Hacker News new | ask | show | jobs
What if documents of Pandora Papers were enriched with invisible anti-leak marks
6 points by juliet_dem 1724 days ago
What if all documents of Pandora Papers were enriched with invisible marks that can help to determine who compromised each of them? Just imagine! And not only in that case but in each situation, it will be very important to be sure that you can find the source of the leak of your own documents or documents with your personal data. Some people use watermarks, but they can be removed. Only technologies with invisible methods of steganography can really protect your documents. Do you know any solutions that can help with this?
3 comments

By definition, a truly "invisible" watermark cannot be checked. As soon as two copies of the same document differ, the presence of a watermark becomes obvious; if they don't differ, there is no watermark.
As I know there exist technologies that use not invisible watermarks but the steganographic approach and it gives them an opportunity to create millions of copies for each document that will be unique.
> As soon as two copies of the same document differ, the presence of a watermark becomes obvious;

I don't think that part is obvious. Imagine 10 photos or scans of the same page with slightly different cropping. This is quite normal: it's practically impossible to photograph or scan a document and get exactly the same file twice.

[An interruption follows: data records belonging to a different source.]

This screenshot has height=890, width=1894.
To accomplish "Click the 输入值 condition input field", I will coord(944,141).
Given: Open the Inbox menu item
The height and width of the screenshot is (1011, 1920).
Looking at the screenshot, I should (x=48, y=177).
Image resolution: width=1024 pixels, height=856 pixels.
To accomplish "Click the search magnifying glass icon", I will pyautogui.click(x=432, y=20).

This is a naturally occurring watermark rather than an intentional one. Scanned images are unlikely to afford sufficient stealth to detect leaks (the potential leakers know that the image they scanned is unique and others have different scanned images). For the standard setup of distributing watermarked documents to people, differently scanned images are unsubtle and therefore not as useful as, say, doctoring the least significant bits of JPEG coefficients.
Naturally occurring differences are necessary if you want to embed the watermark, otherwise detecting it is trivial - you just need to compare two copies. A photo or a scan of a text document can easily weigh 2 MB, that's enough data to embed a watermark in a way that is reasonably difficult to detect. Embedding watermarks that will survive re-encoding while being hard to detect is far more difficult though.
With such a large trove of data from so many different companies i think someone or a group just hacked them. How else would you get this stash?

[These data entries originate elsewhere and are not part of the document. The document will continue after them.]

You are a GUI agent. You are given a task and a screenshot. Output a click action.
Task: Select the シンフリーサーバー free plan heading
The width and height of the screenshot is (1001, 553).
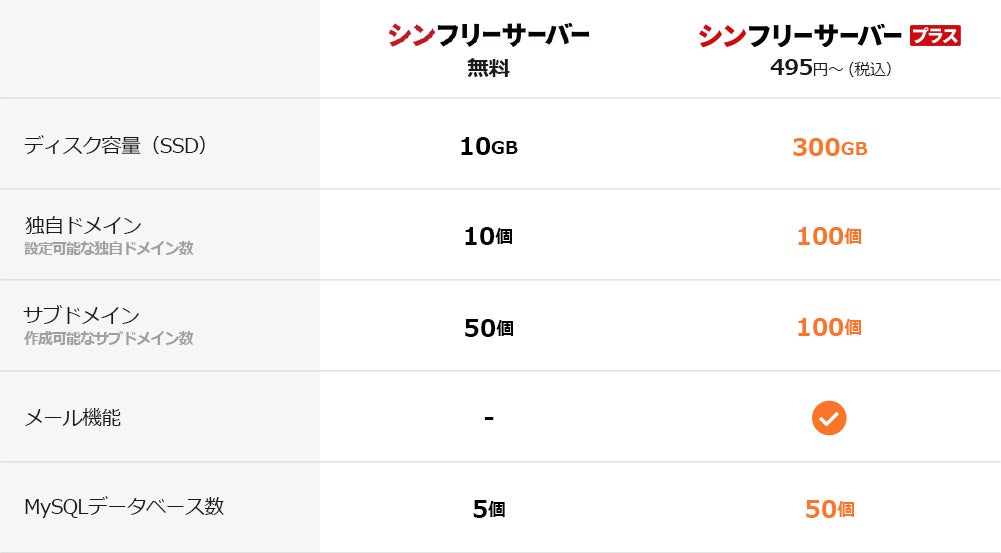(x=488, y=35)
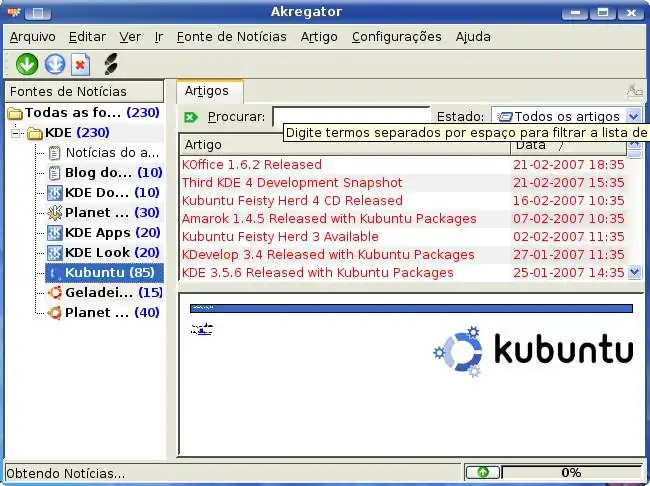
Task: Select the Kubuntu feed in the list
Action: click(109, 272)
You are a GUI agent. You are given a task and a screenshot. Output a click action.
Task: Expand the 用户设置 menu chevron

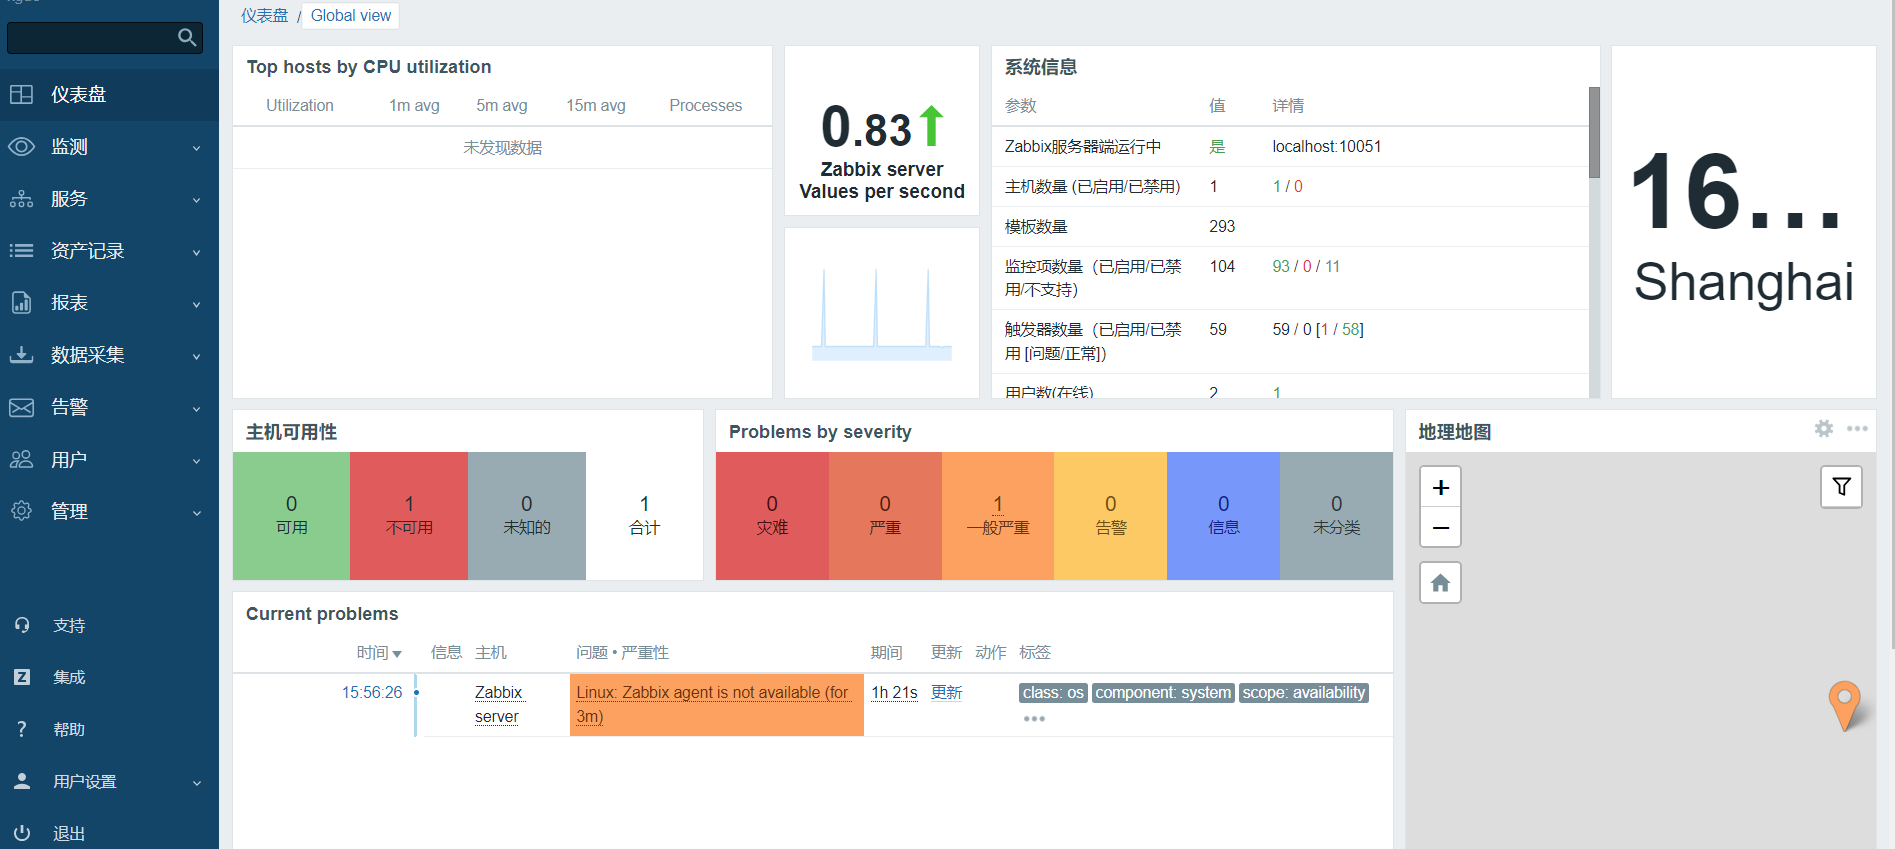196,783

https://en.m.wikipedia.org/wiki/Pandora_Papers#Data_sources

you have to compare (at least) two independently sourced copies of any document to make sure it hasn't been adulterated by third-parties in-transit

attribution doesn't even have to be hidden: if it's easy enough for someone to stamp unique watermarks for every person's copy of their pdfs, it's just as easy to ++/--/randomize any field, which can just as easily reveal the source (only employee xyz had value 123.010 in field abc, everyone else had 123.01 or 0123.01)